Slow Down Internet Worms With Tarpits
Worms, worms are everywhere! The recent and prolific spread of Internet worms has yet again demonstrated the vulnerability of network hosts, and it’s clear that new approaches to worm containment need to be investigated. In this article, we’ll discuss a new twist on an under-utilized technology: the tarpit.
The Worms
In a nutshell, worm technology works by infecting a host and then using it to scan for more victims. The damage caused by the recent worm outbreaks isn’t so much to the victim computer as it is to the networks in which they operate. The side-effect of propagation is that massive amounts of bandwidth are consumed as the infected hosts perform their scanning. The speed at which they are able to compromise new hosts grows exponentially, eventually causing a network meltdown.
In the future, worms could carry more damaging payloads, doing things like deleting files, installing network sniffers, or stealing confidential files. However, there is a fine balance between being overly destructive and fast to propagate, because just like in nature, a worm or virus that kills its host too quickly cannot effectively spread.
Solutions?
Preventative measures provide the most effective protection — in this case, patching the vulnerable systems before the worm is released. In the case of the Blaster worm, a patch was available long before the worm happened, and long enough for security experts to place informal « bets » as to when the worm would actually appear. However, in large companies and organizations with traveling users, applying and supporting a patch to systems can become somewhat of a tactical nightmare. So, given that preventative maintenance obviously isn’t working, it may be necessary to begin to examine some of the other possibilities for slowing the spread of worms, once outbreaks occur.
One such solution, and the focus of this article, is the TARPIT — which is available as a relatively new patch to the Netfilter (IPtables) firewall for Linux, in addition to being available for Windows platforms, Solaris, and OpenBSD thanks to the LaBrea tarpit project from Hackbusters (but now hosted on Sorceforge). For simplicity, this article will focus on just the IPtables version. What the tarpit project means to IPtables users is that now, instead of simply logging and dropping packets, they can now be sent to a TARPIT.
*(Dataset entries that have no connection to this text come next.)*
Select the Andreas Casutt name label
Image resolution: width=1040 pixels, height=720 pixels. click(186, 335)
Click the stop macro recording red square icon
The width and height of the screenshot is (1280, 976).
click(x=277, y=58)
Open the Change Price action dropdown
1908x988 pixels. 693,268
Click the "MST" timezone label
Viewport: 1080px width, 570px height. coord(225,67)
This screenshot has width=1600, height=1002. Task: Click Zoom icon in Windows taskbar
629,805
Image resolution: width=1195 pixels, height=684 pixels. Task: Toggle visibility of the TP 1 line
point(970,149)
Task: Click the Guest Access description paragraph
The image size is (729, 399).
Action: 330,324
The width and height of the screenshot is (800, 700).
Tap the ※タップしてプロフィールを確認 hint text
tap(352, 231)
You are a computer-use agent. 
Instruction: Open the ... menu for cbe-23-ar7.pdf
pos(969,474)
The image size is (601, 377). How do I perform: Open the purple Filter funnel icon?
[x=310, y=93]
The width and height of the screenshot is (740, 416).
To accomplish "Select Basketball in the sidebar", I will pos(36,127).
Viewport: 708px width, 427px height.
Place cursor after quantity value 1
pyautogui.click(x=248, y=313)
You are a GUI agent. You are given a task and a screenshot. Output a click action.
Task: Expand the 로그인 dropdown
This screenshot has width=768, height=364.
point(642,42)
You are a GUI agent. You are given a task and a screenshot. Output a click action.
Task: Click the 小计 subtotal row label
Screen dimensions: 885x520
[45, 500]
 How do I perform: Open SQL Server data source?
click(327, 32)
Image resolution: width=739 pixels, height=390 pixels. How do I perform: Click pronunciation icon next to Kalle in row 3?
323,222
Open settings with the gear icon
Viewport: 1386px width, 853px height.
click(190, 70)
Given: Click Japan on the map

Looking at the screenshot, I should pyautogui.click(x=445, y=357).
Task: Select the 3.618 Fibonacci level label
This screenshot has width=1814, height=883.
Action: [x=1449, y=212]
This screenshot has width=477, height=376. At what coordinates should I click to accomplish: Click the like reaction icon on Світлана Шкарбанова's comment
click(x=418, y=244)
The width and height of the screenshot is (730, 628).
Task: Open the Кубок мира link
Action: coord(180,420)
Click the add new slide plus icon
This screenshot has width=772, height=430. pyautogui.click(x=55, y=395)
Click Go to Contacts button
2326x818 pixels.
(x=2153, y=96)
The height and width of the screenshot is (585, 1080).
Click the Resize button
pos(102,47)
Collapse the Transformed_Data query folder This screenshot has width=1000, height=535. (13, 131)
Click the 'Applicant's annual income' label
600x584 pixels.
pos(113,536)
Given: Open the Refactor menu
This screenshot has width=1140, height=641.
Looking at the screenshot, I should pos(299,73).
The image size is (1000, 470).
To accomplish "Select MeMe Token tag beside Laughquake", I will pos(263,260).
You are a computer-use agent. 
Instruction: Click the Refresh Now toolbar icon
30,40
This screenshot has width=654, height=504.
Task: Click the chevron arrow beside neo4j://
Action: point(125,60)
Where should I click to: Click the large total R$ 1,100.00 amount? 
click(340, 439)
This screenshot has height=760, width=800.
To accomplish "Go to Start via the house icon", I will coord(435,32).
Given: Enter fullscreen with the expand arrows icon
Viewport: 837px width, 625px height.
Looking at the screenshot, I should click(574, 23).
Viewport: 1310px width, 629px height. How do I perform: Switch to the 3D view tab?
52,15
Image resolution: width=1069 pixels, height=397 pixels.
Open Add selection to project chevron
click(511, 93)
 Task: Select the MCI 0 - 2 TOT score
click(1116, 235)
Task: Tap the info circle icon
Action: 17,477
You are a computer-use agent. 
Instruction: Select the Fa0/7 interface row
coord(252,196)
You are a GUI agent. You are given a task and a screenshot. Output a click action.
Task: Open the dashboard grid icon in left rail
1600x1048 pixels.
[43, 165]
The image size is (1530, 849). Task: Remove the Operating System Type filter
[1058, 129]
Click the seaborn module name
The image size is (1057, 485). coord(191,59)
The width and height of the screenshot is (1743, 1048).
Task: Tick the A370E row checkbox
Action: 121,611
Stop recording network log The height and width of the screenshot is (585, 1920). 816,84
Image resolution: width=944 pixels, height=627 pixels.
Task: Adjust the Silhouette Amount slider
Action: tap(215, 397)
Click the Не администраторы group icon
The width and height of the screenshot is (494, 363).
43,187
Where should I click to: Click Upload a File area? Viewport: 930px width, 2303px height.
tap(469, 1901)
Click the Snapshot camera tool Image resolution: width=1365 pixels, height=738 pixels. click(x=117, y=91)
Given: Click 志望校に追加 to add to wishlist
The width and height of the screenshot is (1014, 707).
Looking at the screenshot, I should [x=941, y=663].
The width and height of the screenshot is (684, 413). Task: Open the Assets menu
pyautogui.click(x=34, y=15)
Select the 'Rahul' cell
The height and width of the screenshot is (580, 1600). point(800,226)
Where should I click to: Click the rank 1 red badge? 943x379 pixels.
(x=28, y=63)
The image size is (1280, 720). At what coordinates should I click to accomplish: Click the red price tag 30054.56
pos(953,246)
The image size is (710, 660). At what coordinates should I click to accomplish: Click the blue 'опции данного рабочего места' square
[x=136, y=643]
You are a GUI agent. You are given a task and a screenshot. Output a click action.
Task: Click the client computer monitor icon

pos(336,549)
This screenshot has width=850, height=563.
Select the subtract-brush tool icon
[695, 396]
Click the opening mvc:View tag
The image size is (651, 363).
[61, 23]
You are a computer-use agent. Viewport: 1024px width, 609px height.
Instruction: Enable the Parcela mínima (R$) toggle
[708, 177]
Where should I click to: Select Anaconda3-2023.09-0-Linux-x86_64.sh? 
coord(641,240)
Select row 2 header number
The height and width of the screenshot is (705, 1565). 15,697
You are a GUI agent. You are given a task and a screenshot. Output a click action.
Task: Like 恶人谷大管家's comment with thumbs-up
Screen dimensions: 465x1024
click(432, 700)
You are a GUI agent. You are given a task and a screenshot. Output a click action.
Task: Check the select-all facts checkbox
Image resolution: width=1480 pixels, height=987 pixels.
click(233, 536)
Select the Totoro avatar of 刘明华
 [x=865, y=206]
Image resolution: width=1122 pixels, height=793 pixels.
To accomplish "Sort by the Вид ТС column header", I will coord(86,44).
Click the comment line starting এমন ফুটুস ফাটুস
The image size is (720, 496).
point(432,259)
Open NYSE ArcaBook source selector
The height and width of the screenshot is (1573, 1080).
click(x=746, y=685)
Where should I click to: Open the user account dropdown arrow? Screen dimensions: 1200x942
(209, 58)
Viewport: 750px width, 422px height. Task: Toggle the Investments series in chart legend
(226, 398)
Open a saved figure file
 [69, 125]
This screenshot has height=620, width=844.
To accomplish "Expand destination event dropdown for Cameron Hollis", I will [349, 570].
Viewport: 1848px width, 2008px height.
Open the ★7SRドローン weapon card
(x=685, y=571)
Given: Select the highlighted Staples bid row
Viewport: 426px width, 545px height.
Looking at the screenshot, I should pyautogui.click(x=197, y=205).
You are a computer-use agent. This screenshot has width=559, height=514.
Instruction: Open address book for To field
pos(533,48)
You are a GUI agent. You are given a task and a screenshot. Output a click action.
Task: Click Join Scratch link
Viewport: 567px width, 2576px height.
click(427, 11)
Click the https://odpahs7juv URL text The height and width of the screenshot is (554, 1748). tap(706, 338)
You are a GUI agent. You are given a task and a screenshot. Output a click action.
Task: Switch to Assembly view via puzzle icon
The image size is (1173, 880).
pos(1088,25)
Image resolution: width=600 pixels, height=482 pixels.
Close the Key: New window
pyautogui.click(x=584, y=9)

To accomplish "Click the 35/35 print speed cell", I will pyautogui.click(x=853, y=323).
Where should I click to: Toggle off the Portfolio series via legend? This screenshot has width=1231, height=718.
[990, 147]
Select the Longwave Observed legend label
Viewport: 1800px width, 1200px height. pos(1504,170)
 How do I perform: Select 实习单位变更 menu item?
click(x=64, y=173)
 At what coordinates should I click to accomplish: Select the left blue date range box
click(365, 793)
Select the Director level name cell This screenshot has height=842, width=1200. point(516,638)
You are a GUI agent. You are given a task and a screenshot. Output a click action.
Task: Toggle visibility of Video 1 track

The concept behind a tarpit is fairly simple. The connections come in, but they don’t get back out. IPtables handles this by allowing a tarpitted port to accept any incoming TCP connection. When data transfer begins to occur, the TCP window size is set to zero, so no data can be transferred within the session. The connection is then held open, and any requests by the remote side to close the session are ignored. This means that the attacker must wait for the connection to timeout in order to disconnect. This kind of behavior is bad news for automated scanning tools (like worms) because they rely on a quick turnaround from their potential victims.